The Reserve Bank on Wednesday projected India's GDP growth for the current financial year at 6.9 per cent, lower than 7.6 per cent estimated for 2025-26, driven by concerns over elevated commodity prices and supply chain disruptions originating from the West Asia crisis.
Unveiling the first bi-monthly monetary policy for 2026-27, RBI Governor Sanjay Malhotra said the merchandise exports may be adversely impacted by disruptions in key shipping routes and the concomitant rise in freight and insurance costs.
On the other hand, sustained momentum in the services sector, persisting impact of GST rationalisation, rising capacity utilisation in manufacturing, and healthy balance sheets of financial institutions and corporates should continue to support domestic demand, he said.
India's real gross domestic product (GDP) is estimated to grow by 7.6 per cent (year-on-year) during 2025-26, as per the Second Advance Estimates (SAE) of the new GDP series (base year 2022-23).
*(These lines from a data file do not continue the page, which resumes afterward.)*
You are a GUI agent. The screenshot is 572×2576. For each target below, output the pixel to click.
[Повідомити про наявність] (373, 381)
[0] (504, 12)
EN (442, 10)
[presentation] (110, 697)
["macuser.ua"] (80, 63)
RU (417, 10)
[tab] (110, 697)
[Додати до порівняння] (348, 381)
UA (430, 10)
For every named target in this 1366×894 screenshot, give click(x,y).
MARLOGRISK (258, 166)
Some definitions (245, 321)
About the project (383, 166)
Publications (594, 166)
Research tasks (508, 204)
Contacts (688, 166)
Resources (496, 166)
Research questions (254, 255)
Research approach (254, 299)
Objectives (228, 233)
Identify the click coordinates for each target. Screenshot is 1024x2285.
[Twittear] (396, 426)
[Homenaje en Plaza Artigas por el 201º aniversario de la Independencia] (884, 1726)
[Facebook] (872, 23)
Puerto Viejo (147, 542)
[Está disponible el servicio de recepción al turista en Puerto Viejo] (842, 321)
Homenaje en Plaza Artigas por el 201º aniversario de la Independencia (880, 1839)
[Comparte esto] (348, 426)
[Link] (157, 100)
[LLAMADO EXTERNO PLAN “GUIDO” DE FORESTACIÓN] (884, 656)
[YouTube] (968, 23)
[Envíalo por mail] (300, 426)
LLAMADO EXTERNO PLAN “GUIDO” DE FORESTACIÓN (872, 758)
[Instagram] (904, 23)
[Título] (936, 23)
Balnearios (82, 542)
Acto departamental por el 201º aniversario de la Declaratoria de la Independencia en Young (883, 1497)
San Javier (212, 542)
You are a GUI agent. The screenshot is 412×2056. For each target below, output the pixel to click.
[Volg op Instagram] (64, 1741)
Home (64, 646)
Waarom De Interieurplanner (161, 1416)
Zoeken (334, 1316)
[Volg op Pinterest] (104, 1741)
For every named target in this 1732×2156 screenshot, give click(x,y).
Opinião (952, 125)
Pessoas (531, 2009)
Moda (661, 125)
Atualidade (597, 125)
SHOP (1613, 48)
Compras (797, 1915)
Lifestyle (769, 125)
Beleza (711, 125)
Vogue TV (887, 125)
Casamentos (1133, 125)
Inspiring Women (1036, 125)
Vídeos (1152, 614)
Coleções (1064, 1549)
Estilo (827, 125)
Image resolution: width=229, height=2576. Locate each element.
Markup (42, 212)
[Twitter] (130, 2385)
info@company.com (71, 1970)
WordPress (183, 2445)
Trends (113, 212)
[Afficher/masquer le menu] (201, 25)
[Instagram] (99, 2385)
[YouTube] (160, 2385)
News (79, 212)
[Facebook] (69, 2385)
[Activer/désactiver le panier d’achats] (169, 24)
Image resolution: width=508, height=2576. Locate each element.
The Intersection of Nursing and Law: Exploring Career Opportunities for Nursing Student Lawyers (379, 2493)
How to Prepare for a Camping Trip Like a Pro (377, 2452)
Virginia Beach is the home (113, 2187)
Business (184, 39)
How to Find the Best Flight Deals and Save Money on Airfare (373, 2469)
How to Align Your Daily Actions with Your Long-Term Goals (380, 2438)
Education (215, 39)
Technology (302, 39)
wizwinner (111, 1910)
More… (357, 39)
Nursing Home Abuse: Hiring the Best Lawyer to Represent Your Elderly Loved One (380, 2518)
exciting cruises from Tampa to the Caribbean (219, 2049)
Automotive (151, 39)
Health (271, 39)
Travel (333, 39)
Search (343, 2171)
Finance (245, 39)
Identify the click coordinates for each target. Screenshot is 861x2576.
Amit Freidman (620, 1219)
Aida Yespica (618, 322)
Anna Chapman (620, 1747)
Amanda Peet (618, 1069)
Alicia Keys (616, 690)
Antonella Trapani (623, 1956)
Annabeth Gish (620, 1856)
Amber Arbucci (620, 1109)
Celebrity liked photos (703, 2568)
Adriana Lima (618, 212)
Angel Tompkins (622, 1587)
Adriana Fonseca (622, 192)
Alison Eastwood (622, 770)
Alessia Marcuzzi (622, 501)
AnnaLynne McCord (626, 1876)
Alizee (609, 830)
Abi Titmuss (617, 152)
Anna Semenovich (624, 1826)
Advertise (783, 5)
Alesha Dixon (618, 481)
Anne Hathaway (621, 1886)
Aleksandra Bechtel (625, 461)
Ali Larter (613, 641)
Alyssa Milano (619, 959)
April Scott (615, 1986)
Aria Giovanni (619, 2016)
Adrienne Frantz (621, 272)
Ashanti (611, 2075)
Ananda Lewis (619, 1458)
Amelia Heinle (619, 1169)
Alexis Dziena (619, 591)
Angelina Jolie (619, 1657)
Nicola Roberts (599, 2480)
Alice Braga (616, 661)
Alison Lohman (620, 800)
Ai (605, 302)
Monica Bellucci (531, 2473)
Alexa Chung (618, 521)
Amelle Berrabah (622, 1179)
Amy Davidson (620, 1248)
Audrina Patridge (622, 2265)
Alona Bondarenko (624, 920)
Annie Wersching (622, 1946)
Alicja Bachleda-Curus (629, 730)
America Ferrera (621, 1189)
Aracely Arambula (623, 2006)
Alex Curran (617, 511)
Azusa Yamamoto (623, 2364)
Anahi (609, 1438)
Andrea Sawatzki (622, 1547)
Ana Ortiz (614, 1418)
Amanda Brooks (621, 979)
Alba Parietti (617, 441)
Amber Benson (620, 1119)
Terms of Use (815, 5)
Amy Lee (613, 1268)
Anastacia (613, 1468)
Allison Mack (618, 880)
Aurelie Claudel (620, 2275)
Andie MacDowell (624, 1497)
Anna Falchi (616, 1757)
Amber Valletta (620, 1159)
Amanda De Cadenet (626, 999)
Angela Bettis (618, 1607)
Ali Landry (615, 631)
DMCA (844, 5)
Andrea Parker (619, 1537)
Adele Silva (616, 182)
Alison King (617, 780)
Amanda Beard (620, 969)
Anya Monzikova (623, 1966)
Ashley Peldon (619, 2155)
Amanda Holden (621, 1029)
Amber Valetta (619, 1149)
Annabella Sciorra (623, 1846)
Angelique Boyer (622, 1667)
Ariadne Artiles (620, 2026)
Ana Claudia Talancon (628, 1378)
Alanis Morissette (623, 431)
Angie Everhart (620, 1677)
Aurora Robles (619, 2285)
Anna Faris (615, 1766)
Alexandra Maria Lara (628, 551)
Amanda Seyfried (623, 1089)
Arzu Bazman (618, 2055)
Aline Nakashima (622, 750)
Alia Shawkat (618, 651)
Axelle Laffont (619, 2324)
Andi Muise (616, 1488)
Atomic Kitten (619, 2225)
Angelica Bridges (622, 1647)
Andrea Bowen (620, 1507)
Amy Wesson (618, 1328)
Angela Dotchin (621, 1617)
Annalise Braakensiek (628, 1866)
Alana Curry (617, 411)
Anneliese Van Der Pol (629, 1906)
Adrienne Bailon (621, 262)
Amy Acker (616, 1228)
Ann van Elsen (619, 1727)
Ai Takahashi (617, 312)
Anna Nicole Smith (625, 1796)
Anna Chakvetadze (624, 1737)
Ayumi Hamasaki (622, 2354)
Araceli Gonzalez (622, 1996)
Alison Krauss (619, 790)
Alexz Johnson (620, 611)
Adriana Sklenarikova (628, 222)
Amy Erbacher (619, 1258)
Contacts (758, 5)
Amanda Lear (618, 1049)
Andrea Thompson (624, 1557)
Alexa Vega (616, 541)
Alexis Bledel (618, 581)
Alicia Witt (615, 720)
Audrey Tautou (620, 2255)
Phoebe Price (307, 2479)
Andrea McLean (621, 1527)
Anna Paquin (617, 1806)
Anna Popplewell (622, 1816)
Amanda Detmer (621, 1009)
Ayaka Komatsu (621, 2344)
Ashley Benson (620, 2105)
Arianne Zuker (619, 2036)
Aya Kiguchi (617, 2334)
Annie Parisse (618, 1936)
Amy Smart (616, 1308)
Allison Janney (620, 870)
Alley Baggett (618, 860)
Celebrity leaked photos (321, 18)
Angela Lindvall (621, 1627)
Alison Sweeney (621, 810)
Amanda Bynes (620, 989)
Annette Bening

Impact of Global Factors on India's Growth
The Governor said elevated energy and other commodity prices, coupled with supply shock due to disruptions in the Strait of Hormuz, would act as a drag on domestic production in 2026-27.
"Heightened volatility in global financial markets with its spillover on domestic financial conditions would weigh on growth prospects," Malhotra said.
Government Initiatives and Future Outlook
He further said the government's focus on scaling up domestic manufacturing in several strategic and frontier sectors announced in the Union Budget 2026-27 bodes well for India's ensuing growth trajectory.
"Taking all these factors into consideration, real GDP growth for 2026-27 is projected at 6.9 per cent, with Q1 at 6.8 per cent; Q2 at 6.7 per cent; Q3 at 7.0 per cent; and Q4 at 7.2 per cent," Malhotra said.
He said the outbreak of the conflict in West Asia has led to severe disruption of global supply chains and poses an unprecedented challenge for the global economy â higher prices and lower global growth.